● **Problem requirements**
Return the passage on population trends word for word, from "Are the non-significant" to "different statistical methods.".

● **Extract**
Finally, it is extremely unlikely that a trend will truly be exactly zero.
Hence, the null hypothesis of zero trend is probably false and the p-value
is as much a measure of sample size as of trend.
Example: amphibian populations
Trends in abundance of four amphibian populations (Ambystoma talpoideum and A. tigrinum at Rainbow Bay, SC and Desmognathus monticola and D. ochrophaeus at Coweeta Hydrological Lab, NC) are shown in Figure 1.
These four populations include examples of populations with no apparent / small trend (A. talpoideum and D. monticola), strong declines (A. tigrinum) and strong increases (D. ochrophaeus), and populations with large (Ambystoma spp) and small (Desmognathus spp) annual variation.
Further information on these populations and the data collection is given in
Semlitsch et al. (1996) and Hairston (1996).
Model for trend
We will use a simple log-linear model for trend in population size:
log (Nt + 1) = A + B t + et
The slope, B, describes the linear trend; it is estimated by b, the least-squares regression slope.
Estimated trends are superimposed on the data in Figure 1. Slopes for A. tigrinum and D. ochrophaeus are significantly different from zero, but those for A. talpoideum and D. monticola are not (Table 1).
Are the non-significant results from A. talpoideum and D. monticola
proof that the populations are stationary? NO, for the reasons listed above.
What we need are different statistical methods.
Equivalence tests
We illustrate statistical methods to test whether a population is stationary. Stationary here means that the trend is ecologically close to zero, i.e., within some region that is considered equivalent to no trend. Although the discussion and example will focus on trends, the method of equivalence testing can be applied to other statistical problems, such as comparing two means.

● **Data segment**

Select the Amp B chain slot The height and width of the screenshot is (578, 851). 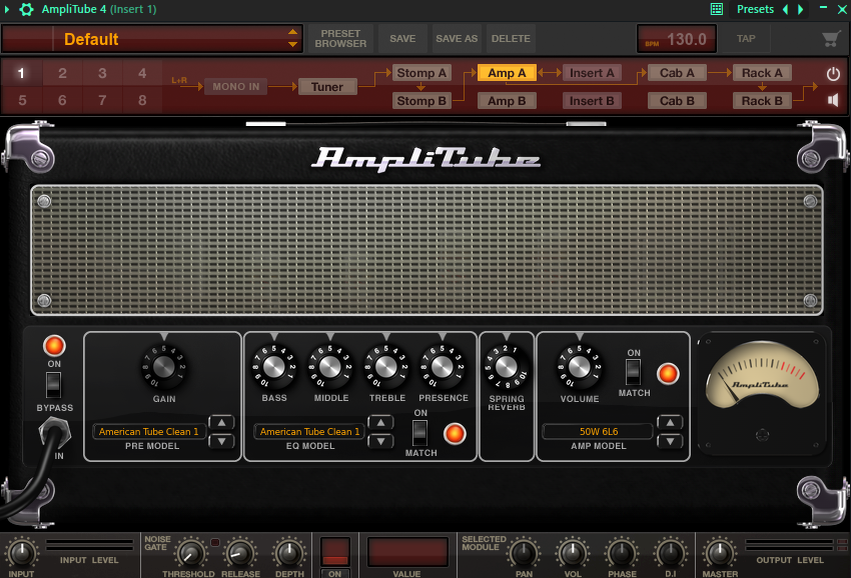click(506, 100)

● **Solved exercise**
Are the non-significant results from A. talpoideum and D. monticola
proof that the populations are stationary? NO, for the reasons listed above.
What we need are different statistical methods.